----- Document passage

ENTOMOLOGY TODAY  2 COMMENTS

he increasing volume of insect photo observations shared on iNaturalist and similar sites can no longer be ignored, and entomologists are finding ways to use it. A review in Annals of the Entomological Society of America digs into best practices for bolstering entomological research with this growing body of citizen-science data. Among various findings, the researchers note an over-representation among online photo sharing of butterflies and moths (order Lepidoptera) and of arthropods from the Northern Hemisphere, particularly North America—such as this image of a viceroy butterfly (Limenitis archippus) taken in Benton County, Washington, USA. (Photo by Lisa Hill via iNaturalistCC BY-NC 4.0)

By Grant Bolton, Ph.D.

Grant Bolton, Ph.D.

With a smartphone in so many pockets, everyone is taking pictures of the world and sharing them online. Believe it or not, in 2022 alone, there were 1.72 trillion photos taken, and 92.5 percent of those pictures were taken with a mobile phone!

But, what does that have to do with entomology?

If you’ve ever declared yourself a professional or amateur entomologist, then you know that people love sharing blurry pictures of insects with you, hoping for a quick ID. Instead of hunting down your local entomologist, for naturalists and nature-loving hobbyists, dozens of apps and websites now allow people to share pictures of plants and animals and get accurate identification from experts and enthusiasts.

Some of the most popular platforms and apps in the U.S. include iNaturalist and BugGuide, but there are many options internationally as well

In a research review published in August in the Annals of the Entomological Society of America, entomologists Michael Skvarla, Ph.D., and Ray Fisher, Ph.D., reviewed the impact that photo-sharing platforms have on the entomology community and some of the best practices for using the plethora of data out there to supplement different areas of study.

----------

- Activities:
1. Name every person named in the article on insect photo sharing.
2. Carry on the article on insect photo sharing from its final sentence.

----- Recorded data

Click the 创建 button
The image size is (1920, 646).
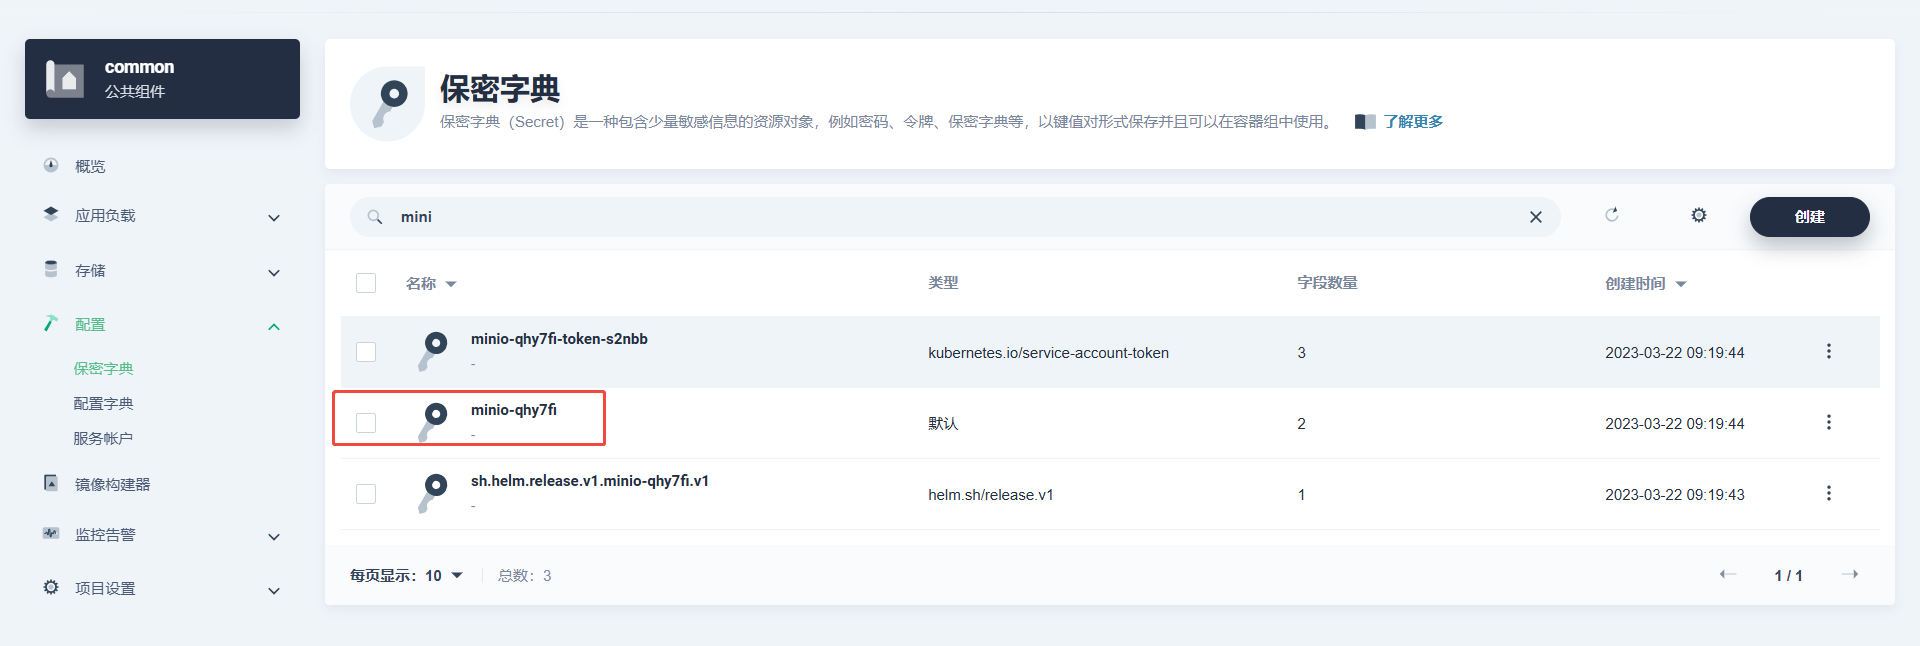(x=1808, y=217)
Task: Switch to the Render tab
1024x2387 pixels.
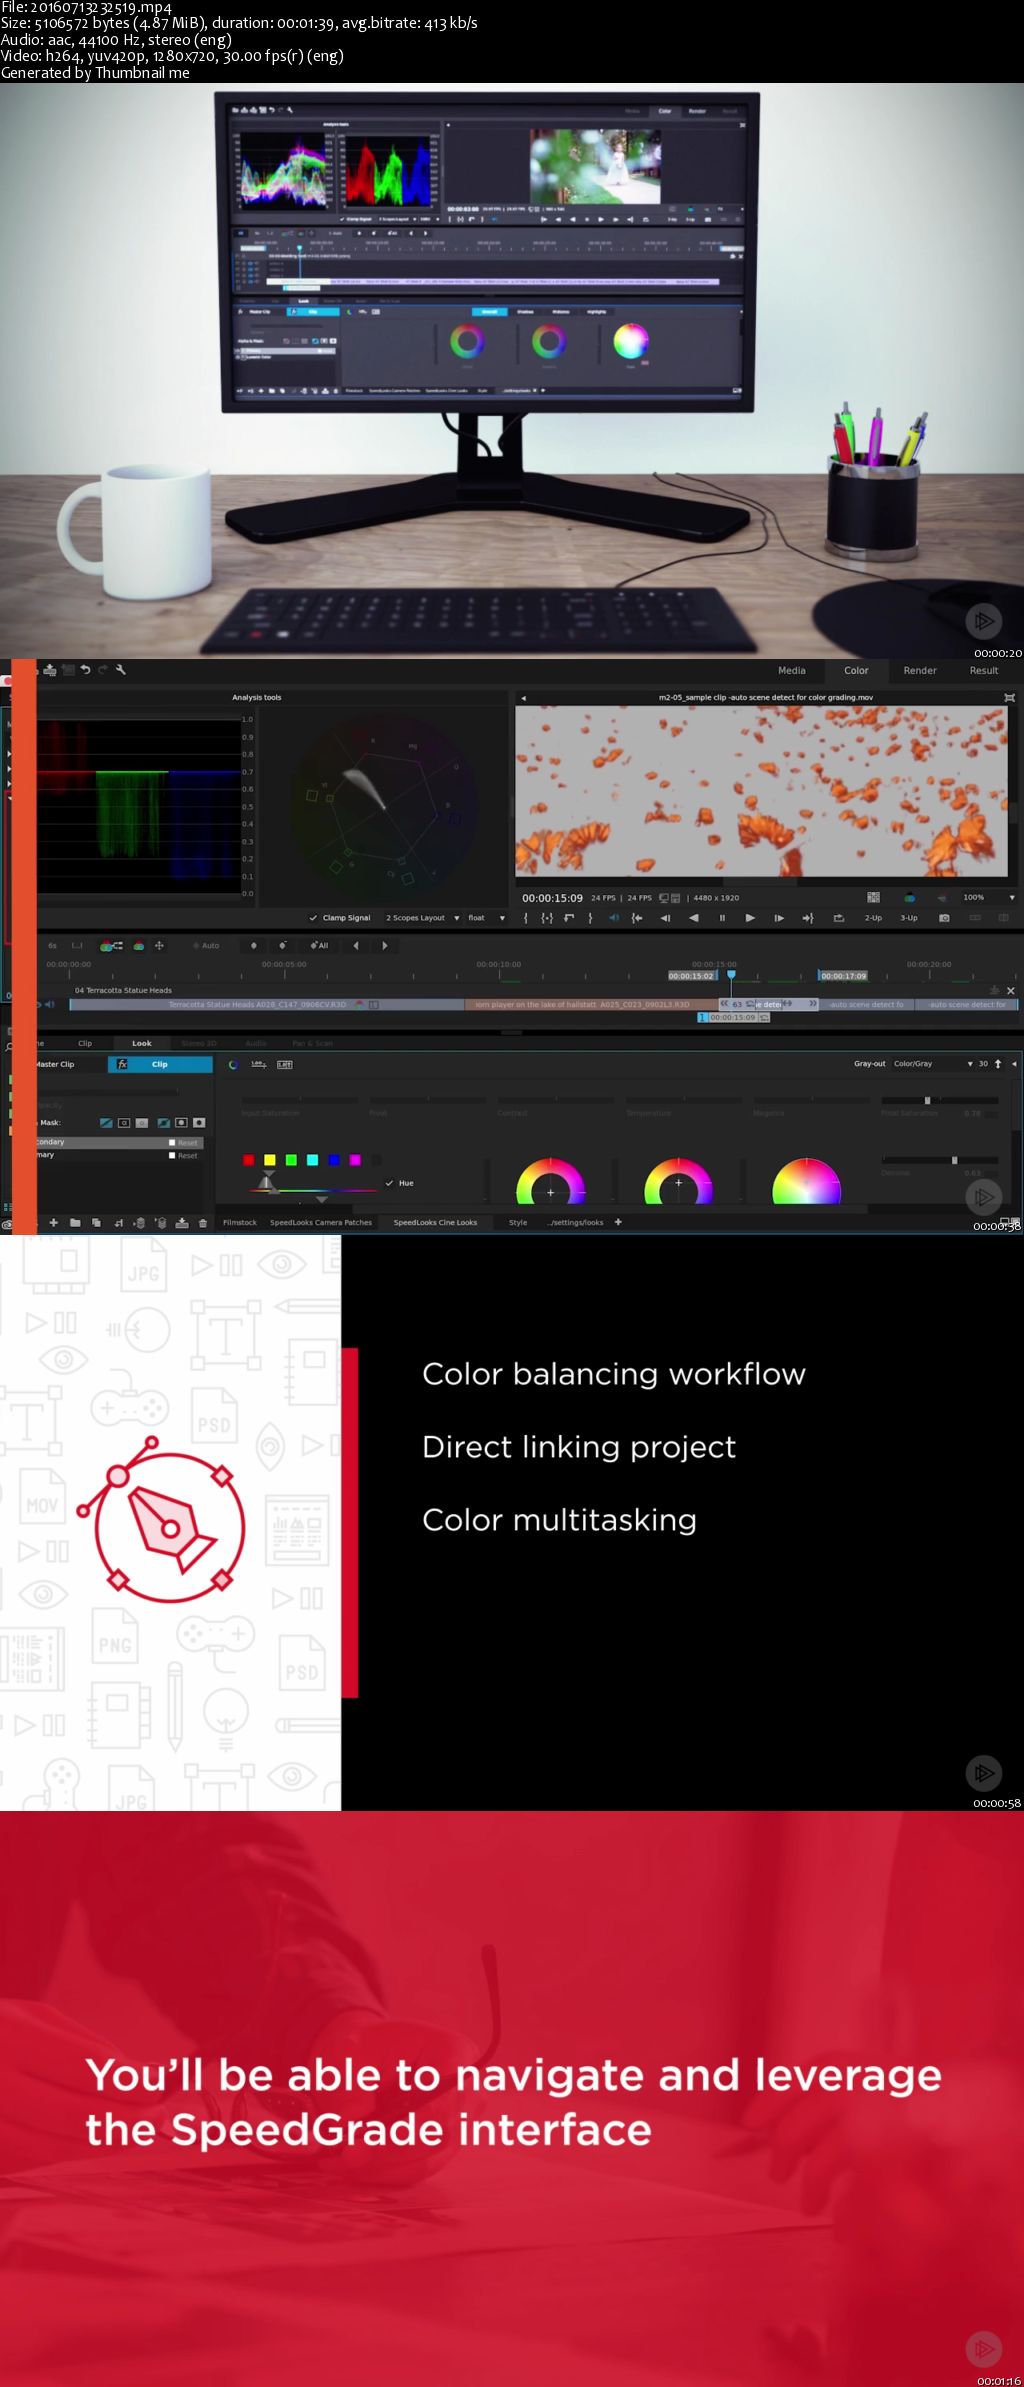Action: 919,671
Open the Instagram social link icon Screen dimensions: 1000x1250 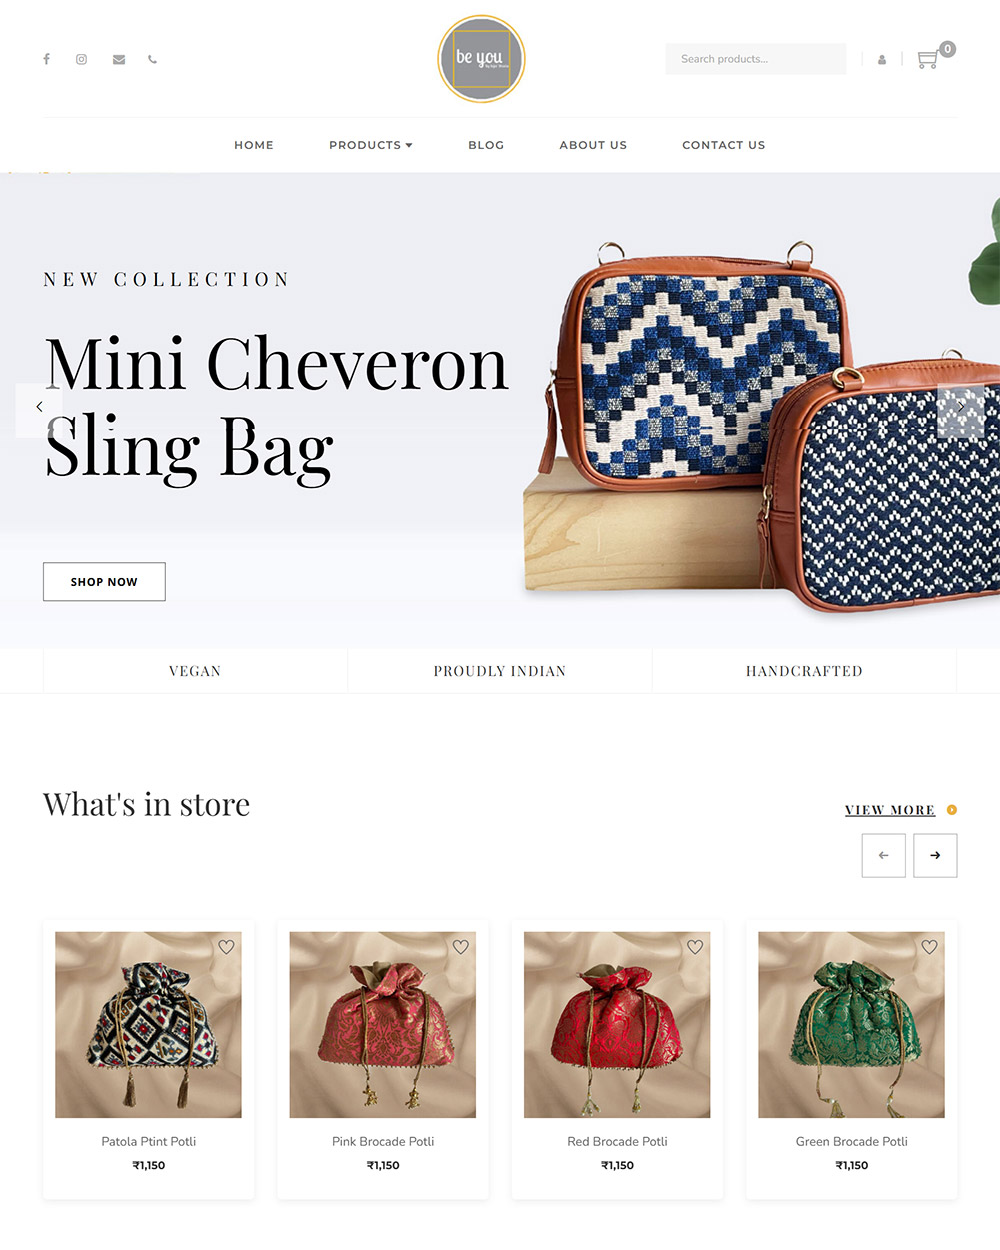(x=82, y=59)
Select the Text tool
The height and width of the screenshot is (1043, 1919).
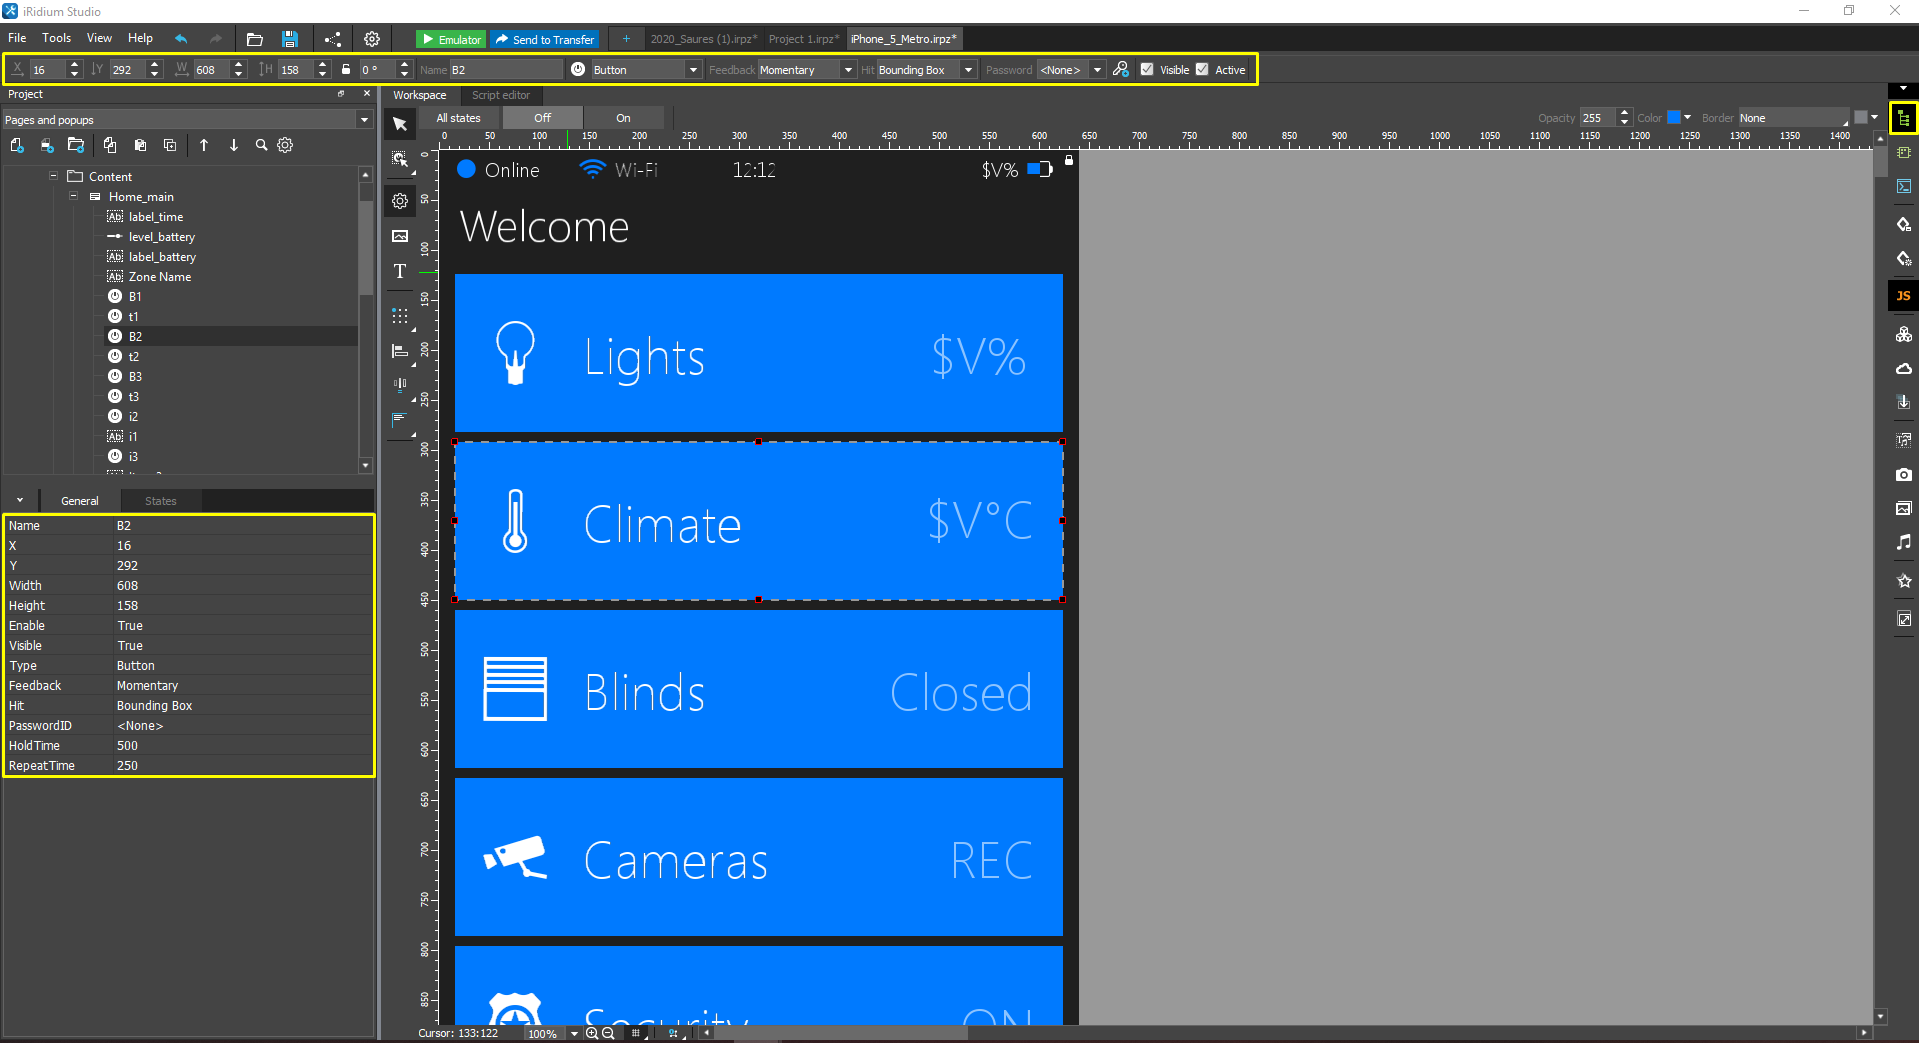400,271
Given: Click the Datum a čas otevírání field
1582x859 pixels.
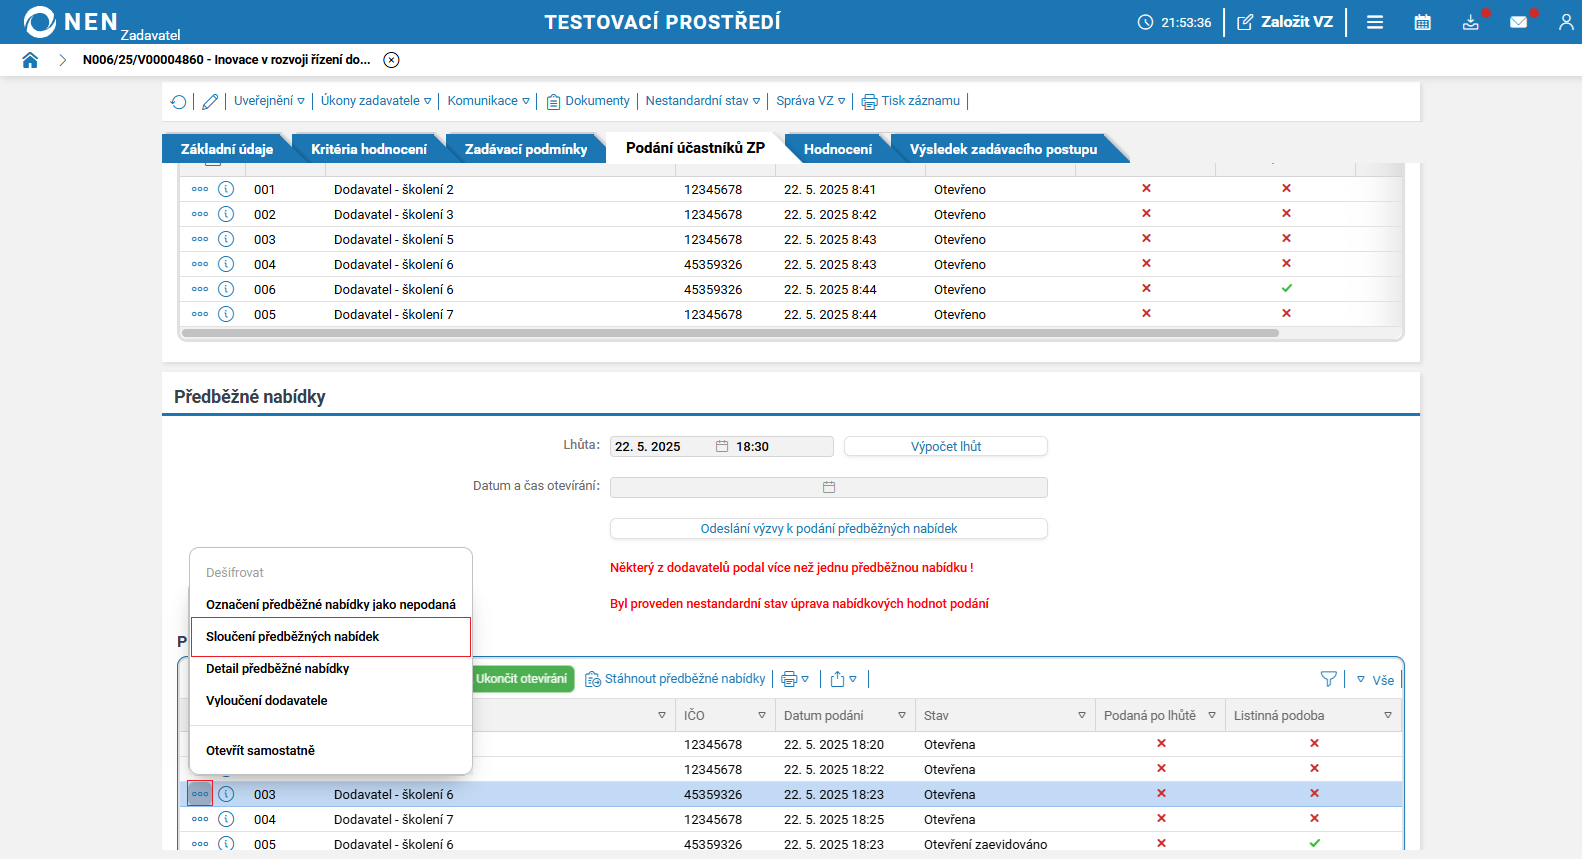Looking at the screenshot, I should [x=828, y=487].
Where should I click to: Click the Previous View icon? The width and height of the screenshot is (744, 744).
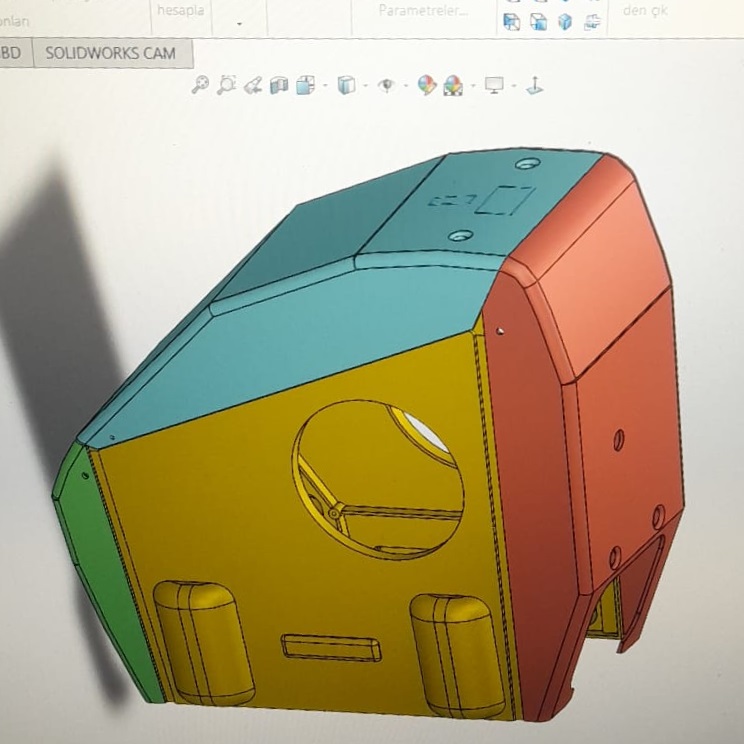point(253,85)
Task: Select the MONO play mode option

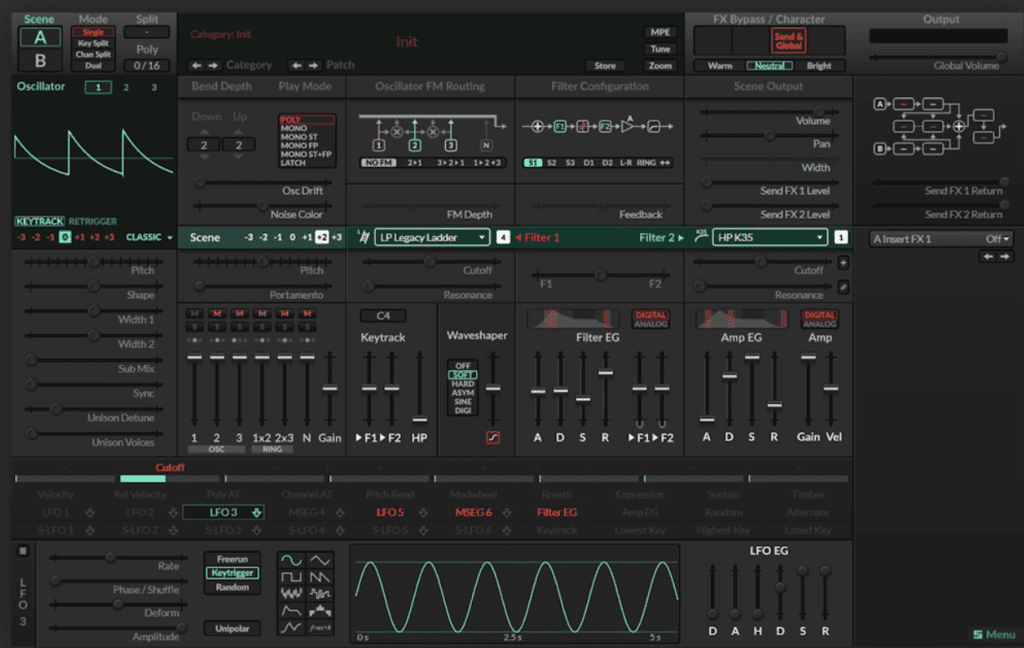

----------

- Expected responses:
1. Lisa Hill, Grant Bolton, Michael Skvarla, Ray Fisher

2.
Skvarla, an assistant research professor of arthropod identification at Penn State University, and Fisher, a research associate at Mississippi State University and the Mississippi Entomological Museum, reviewed 2,123 entomology-based publications that used community photographs and metadata from 77 online photo-sharing portals, including community science apps, social media, and media-sharing sites.

“I use BugGuide and iNaturalist a lot for IDs and personal use,” Skvarla says. “I tried using that photo data in publications and got pushback from editors years ago. However, I started getting less of that pushback recently, and it was becoming more accepted in the scientific literature. I figured it was time to do a review on it.”

What Skvarla and Fisher found was that there has been an exponential growth in the number of publications that used community photos since 2006, with iNaturalist seeing a majority of that growth. With access to this body of citizen-science observations, researchers can potentially expand their pool of data and design studies to answer new questions about insects.

The number of entomological research publications that use community-derived photograph data every year is growing rapidly. Chart A shows the total number of publications per year, and chart B shows the number of publications per year for the five most-used websites. (BG: BugGuide; BV: Biodiversidad Virtual; iNat: iNaturalist; LF: Lepiforum; OIF: Observation International Foundation. (Figures originally published in Skvarla and Fisher 2023, Annals of the Entomological Society of America)

However, using this data does have its limitations. Skvarla and Fisher show in their study that clear biases exist when it comes to which insects are represented in these photos.

“A lot of the papers out there that use citizen-science data focus on big, showy insects,” Skvarla says, “because those are the ones that are most photographed or most easily identifiable. But this does show that there are gaps in the citizen science data that we can address and projects can be built around.”

Additionally, most of these publications used data that represent species from the Palearctic and Nearctic regions—in other words, primarily the northern hemisphere. That can limit the scope of certain research projects that want to focus on the diversity and population distributions of certain insect groups. But, with countries and communities in the tropics and southern hemisphere adopting and using more of this technology, there is tremendous potential for expanding the data to include a greater diversity of insects in those regions.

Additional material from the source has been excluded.